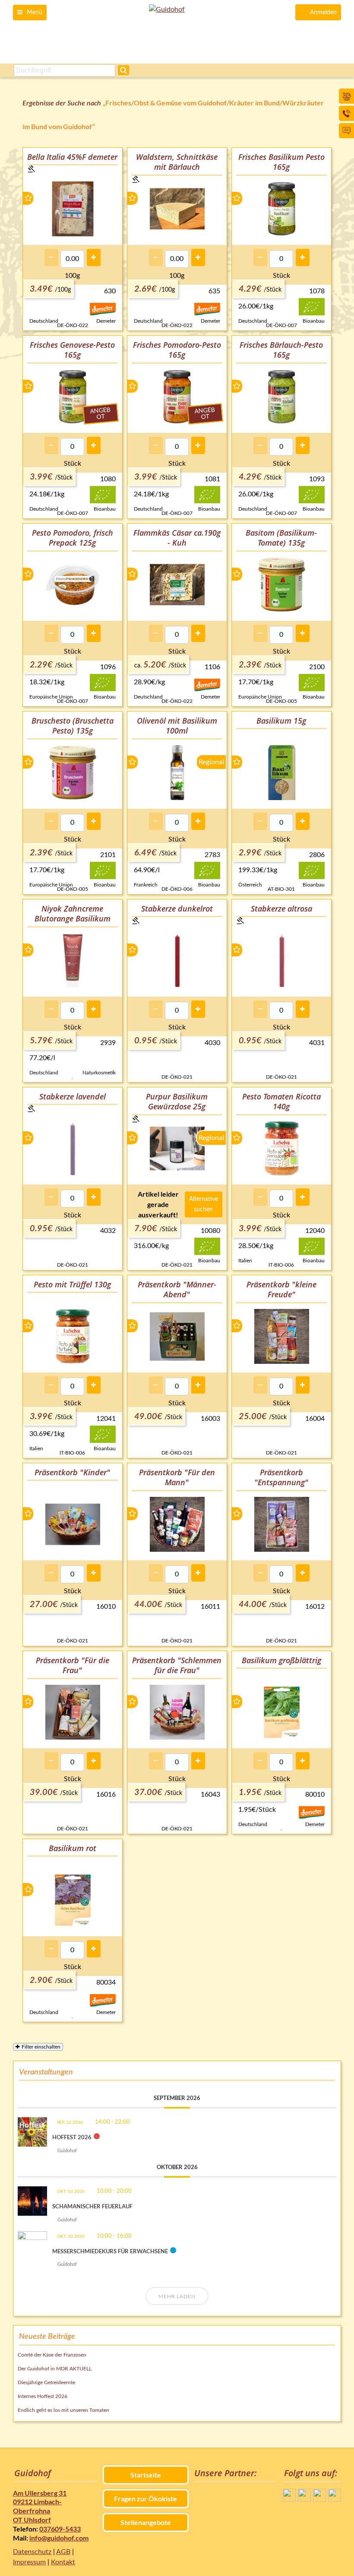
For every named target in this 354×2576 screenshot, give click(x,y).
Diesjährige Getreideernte (46, 2382)
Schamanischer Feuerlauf (92, 2206)
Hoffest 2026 (72, 2137)
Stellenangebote (145, 2522)
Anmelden (323, 13)
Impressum (29, 2562)
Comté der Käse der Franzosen (52, 2354)
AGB (63, 2551)
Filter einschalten (41, 2046)
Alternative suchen (203, 1204)
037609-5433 (60, 2529)
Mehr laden (177, 2296)
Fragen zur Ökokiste (145, 2498)
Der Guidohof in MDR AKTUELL (55, 2368)
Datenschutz (32, 2551)
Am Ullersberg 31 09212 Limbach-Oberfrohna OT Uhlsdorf (39, 2506)
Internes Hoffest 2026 (42, 2396)
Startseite (145, 2475)
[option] (72, 239)
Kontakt (63, 2562)
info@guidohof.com (58, 2538)
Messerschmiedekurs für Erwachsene (110, 2251)
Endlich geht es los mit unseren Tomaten (63, 2410)
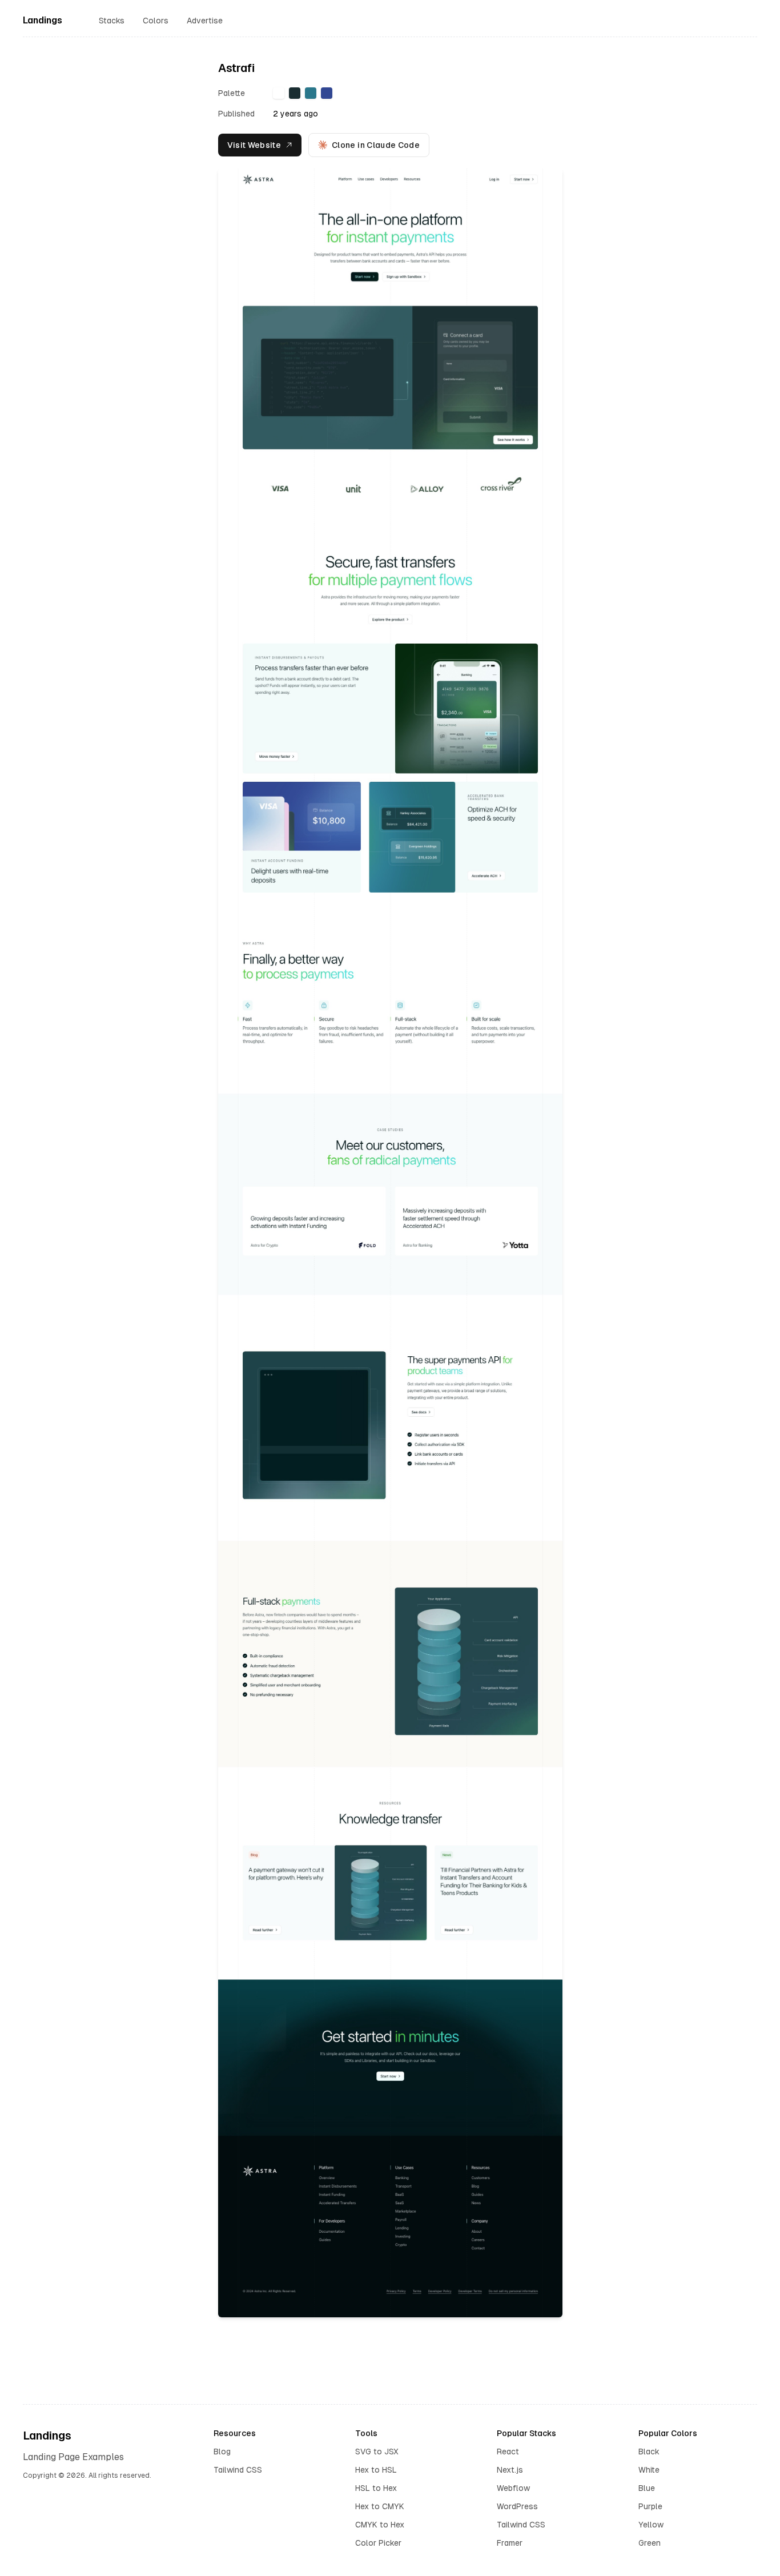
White (649, 2469)
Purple (650, 2506)
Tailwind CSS (238, 2469)
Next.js (510, 2469)
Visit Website (254, 145)
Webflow (513, 2488)
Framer (509, 2542)
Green (649, 2542)
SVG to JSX (377, 2451)
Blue (646, 2488)
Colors (155, 20)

* * * * * * *

Would you repeat the listing above exactly, minus the images?

For every named target in this 354×2576 screenshot, give click(x,y).
Diesjährige Getreideernte (46, 2382)
Schamanischer Feuerlauf (92, 2206)
Hoffest 2026 (72, 2137)
Stellenangebote (145, 2522)
Anmelden (323, 13)
Impressum (29, 2562)
Comté der Käse der Franzosen (52, 2354)
AGB (63, 2551)
Filter einschalten (41, 2046)
Alternative suchen (203, 1204)
037609-5433 (60, 2529)
Mehr laden (177, 2296)
Fragen zur Ökokiste (145, 2498)
Der Guidohof in MDR AKTUELL (55, 2368)
Datenschutz (32, 2551)
Am Ullersberg 31 09212 Limbach-Oberfrohna OT Uhlsdorf (39, 2506)
Internes Hoffest 2026 (42, 2396)
Startseite (145, 2475)
[option] (72, 239)
Kontakt (63, 2562)
info@guidohof.com (58, 2538)
Messerschmiedekurs für Erwachsene (110, 2251)
Endlich geht es los mit unseren Tomaten (63, 2410)
White (649, 2469)
Purple (650, 2506)
Tailwind CSS (238, 2469)
Next.js (510, 2469)
Visit Website (254, 145)
Webflow (513, 2488)
Framer (509, 2542)
Green (649, 2542)
SVG to JSX (377, 2451)
Blue (646, 2488)
Colors (155, 20)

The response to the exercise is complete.